Mrs. Roosevelt Cites Failures Of U.S. In Role Of World Leader

A near capacity Hill Auditorium audience last night heard Eleanor Roosevelt tell a dismal story of U.S. failures in its post-World War II role as leader of the non-Communist world.

Lack of understanding of other nations’ problems and a lack of desire to study the situation and get the job done were listed as factors of failure.

To Mrs. Roosevelt, who has traveled the world, there is a wave of desire for freedom sweeping the world. But while, to us, freedom may mean the right to worship as we wish and the right to free thought and speech, it may mean something as basic as the right to a meal to many deprived persons in other nations, she said.

This, Mrs. Roosevelt pointed out is where the Soviet Union is most forceful.

Russia Offers Promise

It offers promise of food and of better living conditions. It takes into its country thousands of persons from China, India and other nations to show them only the “best” of Russia, she explained.

The U.S., Mrs. Roosevelt then pointed out, is losing out, not only by a lack of understanding, but also because of its failure to use two prime weapons.

These were cited as work in the spiritual field and food.

Nearly all peoples worship God in one manner or another, Mrs. Roosevelt reminded, as she told of the values of religious aid as a weapon Russia can't touch.

Food Said Basic Weapon

Food is the basic material weapon that could halt Russia’s encroachment on the world, she said.

Mrs. Roosevelt said she was unable to understand why the U. S., the greatest food grower of all nations, should pay farmers to keep land out of production when two-thirds of the world’s occupants go to bed each night hungry.

The money, she said, would be well spent to find transportation means to carry surpluses abroad.

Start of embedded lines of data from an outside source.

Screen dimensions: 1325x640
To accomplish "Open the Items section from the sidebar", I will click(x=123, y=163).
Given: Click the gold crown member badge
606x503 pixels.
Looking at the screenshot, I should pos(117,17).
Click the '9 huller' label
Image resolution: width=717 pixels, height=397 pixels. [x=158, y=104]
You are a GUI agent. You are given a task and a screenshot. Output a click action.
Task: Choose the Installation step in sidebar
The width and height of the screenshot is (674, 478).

As Mrs. Roosevelt put it, world leadership means concrete aid which is geared to getting people to help themselves. This we can’t do, she reported, unless we know their problems. Backward nations need education — especially technical education — and we need education as well, said.

She Gives Maxim

Her maxim was “What is best for the world is best for us in the long run.”

This calls for a different type of thinking than the regional thoughts that occupied our minds during the pre-World War II years when this nation was devoted to the development of its own self, she emphasized.

To start with, Mrs. Roosevelt warned that we won’t stop Russia’s infiltration of other nations by pretending that the problem does not exist and that other nations, even though they have strong religious habits, won’t be swayed to the Communist dogma.

She questioned the sending of arms to Europe as a means of halting Russia, considering that these nations needed to be rebuilt from the ground up and considering also that such aid still could not stop a Russian attack.

Illustrates Subject

Mrs. Roosevelt illustrated her subject by descriptions of a famine in India, the nature of which few Americans can understand. Congress agreed to send wheat, only to debate for five months on where the money would come from for transportation. Russia, meanwhile, sent "a little wheat.” It was just a little, but starving India citizens could “hold it in their hands, eat it and know where it came from,” she said.

Mrs. Roosevelt said she understood the hardships facing this nation in world leadership, as she said “we didn't ask for it and didn’t want it. It was thrust upon us because we came out of the last war the strongest power in the world, both militarily and economically.”

Mrs. Roosevelt, who received a vigorous ovation closed with a plea for every citizen to share world leadership by learning to live in context with the whole world, rather than on a day-to-day regional basis.